- Abbreviation: BNF
- President: Duma Boko
- Vice-President: Moeti Mohwasa
- Founded: 3 October 1965
- Ideology: Social democracy Christian left 1965–1994: Democratic socialism
- Political position: Centre-left 1965–1994: Left-wing
- National affiliation: Umbrella for Democratic Change
- International affiliation: Centrist Democrat International
- National Assembly: 23 / 61

Party flag

Website
- votebnf.com

= Botswana National Front =

Political party in Botswana

The Botswana National Front (BNF) is a social democratic political party in Botswana. It was the main opposition party in Botswana from the 1969 elections until the 2024 elections. It is the largest component of the governing Umbrella for Democratic Change coalition; Party leader Duma Boko has been President of Botswana since 2024.

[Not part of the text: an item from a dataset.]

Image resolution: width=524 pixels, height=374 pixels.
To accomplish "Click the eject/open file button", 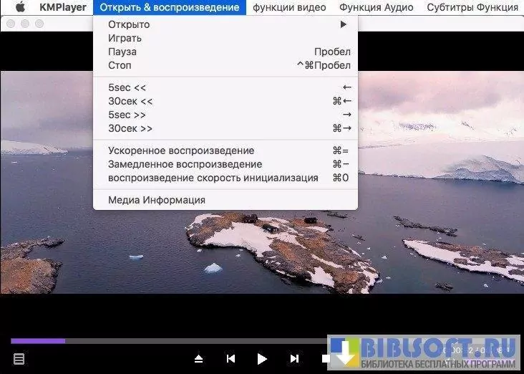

Until 2024, the party’s greatest electoral success was in the 1994 elections, when it won 37.1% of the vote and 13 of 40 parliamentary seats. A factional conflict in 1998 led to the departure of 11 of these MPs, who then founded the Botswana Congress Party (BCP). In the 1999 elections, the BNF's vote share declined to 26% and it won 6 parliamentary seats. In the 2004 general election the party won 26.1% of the popular vote and 12 out of 57 seats. Its representation was sharply reduced in the 2009 elections, with the party reduced to only six seats in the National Assembly of Botswana. The BNF's parliamentary representation fell to 5 seats following the defection of the party's former Vice president, Olebile Gaborone, to the Botswana Democratic Party (BDP) in July 2010.

== History ==
The BNF was founded in 1965, shortly after the Botswana Democratic Party (BDP)'s landslide victory in the self-government elections and just before Botswana gained independence. The initial goal of the BNF was to reunite the various strands of the Botswana People's Party, which had experienced a split in 1963–1964, and others opposed to the BDP. In 1969, Bathoen Gaseitsiwe resigned from his state-recognized position as chief of the Bangwaketse (a group in Southern Botswana) and joined the BNF. Throughout the 1970s and 1980s, the BNF was a loose alliance between conservative tribal leaders concerned with the preservation of traditional authority, led by Bathoen Gaseitsiwe, and socialists, led by Kenneth Koma, concerned over the bourgeois policies of the government. The first time that the party had been represented nationally was in 1969 when they won three seats in the Ngwaketse region.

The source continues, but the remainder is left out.